(Beginning of Study material)
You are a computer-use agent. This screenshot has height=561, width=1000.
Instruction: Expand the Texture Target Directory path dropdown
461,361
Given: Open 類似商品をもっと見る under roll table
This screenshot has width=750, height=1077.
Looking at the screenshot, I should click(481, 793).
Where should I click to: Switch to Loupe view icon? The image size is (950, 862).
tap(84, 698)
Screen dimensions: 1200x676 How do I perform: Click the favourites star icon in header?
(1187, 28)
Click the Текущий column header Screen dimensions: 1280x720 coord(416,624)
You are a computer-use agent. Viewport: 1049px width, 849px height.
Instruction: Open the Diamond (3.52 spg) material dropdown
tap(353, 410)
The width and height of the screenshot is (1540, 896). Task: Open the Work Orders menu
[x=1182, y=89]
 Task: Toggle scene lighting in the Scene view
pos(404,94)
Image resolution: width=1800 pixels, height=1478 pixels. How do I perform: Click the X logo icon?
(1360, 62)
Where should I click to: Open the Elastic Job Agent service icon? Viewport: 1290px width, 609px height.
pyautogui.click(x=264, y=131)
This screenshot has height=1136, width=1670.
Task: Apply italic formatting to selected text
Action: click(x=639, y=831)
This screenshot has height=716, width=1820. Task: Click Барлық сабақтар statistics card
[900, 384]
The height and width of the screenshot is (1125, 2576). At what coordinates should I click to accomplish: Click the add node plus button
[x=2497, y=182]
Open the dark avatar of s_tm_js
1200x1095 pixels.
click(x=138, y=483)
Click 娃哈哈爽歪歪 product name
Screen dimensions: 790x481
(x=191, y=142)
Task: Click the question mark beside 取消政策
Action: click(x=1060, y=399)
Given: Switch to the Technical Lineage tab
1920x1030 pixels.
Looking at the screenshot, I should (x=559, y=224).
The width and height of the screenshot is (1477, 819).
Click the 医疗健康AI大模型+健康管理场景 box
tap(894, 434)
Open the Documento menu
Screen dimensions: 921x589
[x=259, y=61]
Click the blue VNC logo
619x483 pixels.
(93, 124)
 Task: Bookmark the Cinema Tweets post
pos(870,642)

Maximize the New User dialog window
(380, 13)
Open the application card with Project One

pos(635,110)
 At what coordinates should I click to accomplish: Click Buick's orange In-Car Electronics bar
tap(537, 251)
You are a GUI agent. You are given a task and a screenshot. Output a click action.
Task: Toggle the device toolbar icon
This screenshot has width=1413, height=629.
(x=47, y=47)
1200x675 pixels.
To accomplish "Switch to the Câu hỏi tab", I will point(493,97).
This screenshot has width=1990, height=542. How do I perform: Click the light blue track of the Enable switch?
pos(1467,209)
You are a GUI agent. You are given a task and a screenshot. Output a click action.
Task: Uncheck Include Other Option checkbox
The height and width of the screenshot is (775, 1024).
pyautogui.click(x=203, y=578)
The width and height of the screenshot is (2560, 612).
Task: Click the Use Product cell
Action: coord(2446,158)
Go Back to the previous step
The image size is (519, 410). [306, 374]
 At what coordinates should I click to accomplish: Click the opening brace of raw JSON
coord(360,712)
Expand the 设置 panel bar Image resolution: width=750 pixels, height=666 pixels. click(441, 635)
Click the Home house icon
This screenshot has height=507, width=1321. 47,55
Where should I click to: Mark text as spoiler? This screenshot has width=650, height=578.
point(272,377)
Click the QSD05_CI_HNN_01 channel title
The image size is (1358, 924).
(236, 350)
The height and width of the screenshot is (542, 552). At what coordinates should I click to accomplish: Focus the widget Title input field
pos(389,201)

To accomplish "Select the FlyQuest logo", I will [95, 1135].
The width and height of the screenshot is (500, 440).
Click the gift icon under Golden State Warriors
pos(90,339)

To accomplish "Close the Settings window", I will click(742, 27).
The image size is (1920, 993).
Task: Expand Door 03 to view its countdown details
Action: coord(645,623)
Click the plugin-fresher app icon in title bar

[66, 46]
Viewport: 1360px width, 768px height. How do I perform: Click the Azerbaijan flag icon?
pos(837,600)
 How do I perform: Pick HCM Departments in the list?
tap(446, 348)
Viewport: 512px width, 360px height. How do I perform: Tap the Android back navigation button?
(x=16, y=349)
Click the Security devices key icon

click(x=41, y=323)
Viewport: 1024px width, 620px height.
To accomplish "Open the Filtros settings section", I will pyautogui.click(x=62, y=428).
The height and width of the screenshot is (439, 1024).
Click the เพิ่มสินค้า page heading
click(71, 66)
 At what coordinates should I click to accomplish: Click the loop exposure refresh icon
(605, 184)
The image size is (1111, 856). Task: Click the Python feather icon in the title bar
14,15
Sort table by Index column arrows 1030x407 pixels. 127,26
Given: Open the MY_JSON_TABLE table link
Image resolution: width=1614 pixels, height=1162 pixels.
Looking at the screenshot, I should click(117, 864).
(End of Study material)
Write out every record above, word for word.

_Solved exercise:_
You are a computer-use agent. This screenshot has height=561, width=1000.
Instruction: Expand the Texture Target Directory path dropdown
461,361
Given: Open 類似商品をもっと見る under roll table
This screenshot has width=750, height=1077.
Looking at the screenshot, I should click(481, 793).
Where should I click to: Switch to Loupe view icon? The image size is (950, 862).
tap(84, 698)
Screen dimensions: 1200x676 How do I perform: Click the favourites star icon in header?
(1187, 28)
Click the Текущий column header Screen dimensions: 1280x720 coord(416,624)
You are a computer-use agent. Viewport: 1049px width, 849px height.
Instruction: Open the Diamond (3.52 spg) material dropdown
tap(353, 410)
The width and height of the screenshot is (1540, 896). Task: Open the Work Orders menu
[x=1182, y=89]
 Task: Toggle scene lighting in the Scene view
pos(404,94)
Image resolution: width=1800 pixels, height=1478 pixels. How do I perform: Click the X logo icon?
(1360, 62)
Where should I click to: Open the Elastic Job Agent service icon? Viewport: 1290px width, 609px height.
pyautogui.click(x=264, y=131)
This screenshot has height=1136, width=1670.
Task: Apply italic formatting to selected text
Action: click(x=639, y=831)
This screenshot has height=716, width=1820. Task: Click Барлық сабақтар statistics card
[900, 384]
The height and width of the screenshot is (1125, 2576). At what coordinates should I click to accomplish: Click the add node plus button
[x=2497, y=182]
Open the dark avatar of s_tm_js
1200x1095 pixels.
click(x=138, y=483)
Click 娃哈哈爽歪歪 product name
Screen dimensions: 790x481
(x=191, y=142)
Task: Click the question mark beside 取消政策
Action: click(x=1060, y=399)
Given: Switch to the Technical Lineage tab
1920x1030 pixels.
Looking at the screenshot, I should (x=559, y=224).
The width and height of the screenshot is (1477, 819).
Click the 医疗健康AI大模型+健康管理场景 box
tap(894, 434)
Open the Documento menu
Screen dimensions: 921x589
[x=259, y=61]
Click the blue VNC logo
619x483 pixels.
(93, 124)
 Task: Bookmark the Cinema Tweets post
pos(870,642)

Maximize the New User dialog window
(380, 13)
Open the application card with Project One

pos(635,110)
 At what coordinates should I click to accomplish: Click Buick's orange In-Car Electronics bar
tap(537, 251)
You are a GUI agent. You are given a task and a screenshot. Output a click action.
Task: Toggle the device toolbar icon
This screenshot has width=1413, height=629.
(x=47, y=47)
1200x675 pixels.
To accomplish "Switch to the Câu hỏi tab", I will point(493,97).
This screenshot has width=1990, height=542. How do I perform: Click the light blue track of the Enable switch?
pos(1467,209)
You are a GUI agent. You are given a task and a screenshot. Output a click action.
Task: Uncheck Include Other Option checkbox
The height and width of the screenshot is (775, 1024).
pyautogui.click(x=203, y=578)
The width and height of the screenshot is (2560, 612).
Task: Click the Use Product cell
Action: coord(2446,158)
Go Back to the previous step
The image size is (519, 410). [306, 374]
 At what coordinates should I click to accomplish: Click the opening brace of raw JSON
coord(360,712)
Expand the 设置 panel bar Image resolution: width=750 pixels, height=666 pixels. click(441, 635)
Click the Home house icon
This screenshot has height=507, width=1321. 47,55
Where should I click to: Mark text as spoiler? This screenshot has width=650, height=578.
point(272,377)
Click the QSD05_CI_HNN_01 channel title
The image size is (1358, 924).
(236, 350)
The height and width of the screenshot is (542, 552). At what coordinates should I click to accomplish: Focus the widget Title input field
pos(389,201)

To accomplish "Select the FlyQuest logo", I will [95, 1135].
The width and height of the screenshot is (500, 440).
Click the gift icon under Golden State Warriors
pos(90,339)

To accomplish "Close the Settings window", I will click(742, 27).
The image size is (1920, 993).
Task: Expand Door 03 to view its countdown details
Action: coord(645,623)
Click the plugin-fresher app icon in title bar

[66, 46]
Viewport: 1360px width, 768px height. How do I perform: Click the Azerbaijan flag icon?
pos(837,600)
 How do I perform: Pick HCM Departments in the list?
tap(446, 348)
Viewport: 512px width, 360px height. How do I perform: Tap the Android back navigation button?
(x=16, y=349)
Click the Security devices key icon

click(x=41, y=323)
Viewport: 1024px width, 620px height.
To accomplish "Open the Filtros settings section", I will pyautogui.click(x=62, y=428).
The height and width of the screenshot is (439, 1024).
Click the เพิ่มสินค้า page heading
click(71, 66)
 At what coordinates should I click to accomplish: Click the loop exposure refresh icon
(605, 184)
The image size is (1111, 856). Task: Click the Python feather icon in the title bar
14,15
Sort table by Index column arrows 1030x407 pixels. 127,26
Given: Open the MY_JSON_TABLE table link
Image resolution: width=1614 pixels, height=1162 pixels.
Looking at the screenshot, I should click(117, 864).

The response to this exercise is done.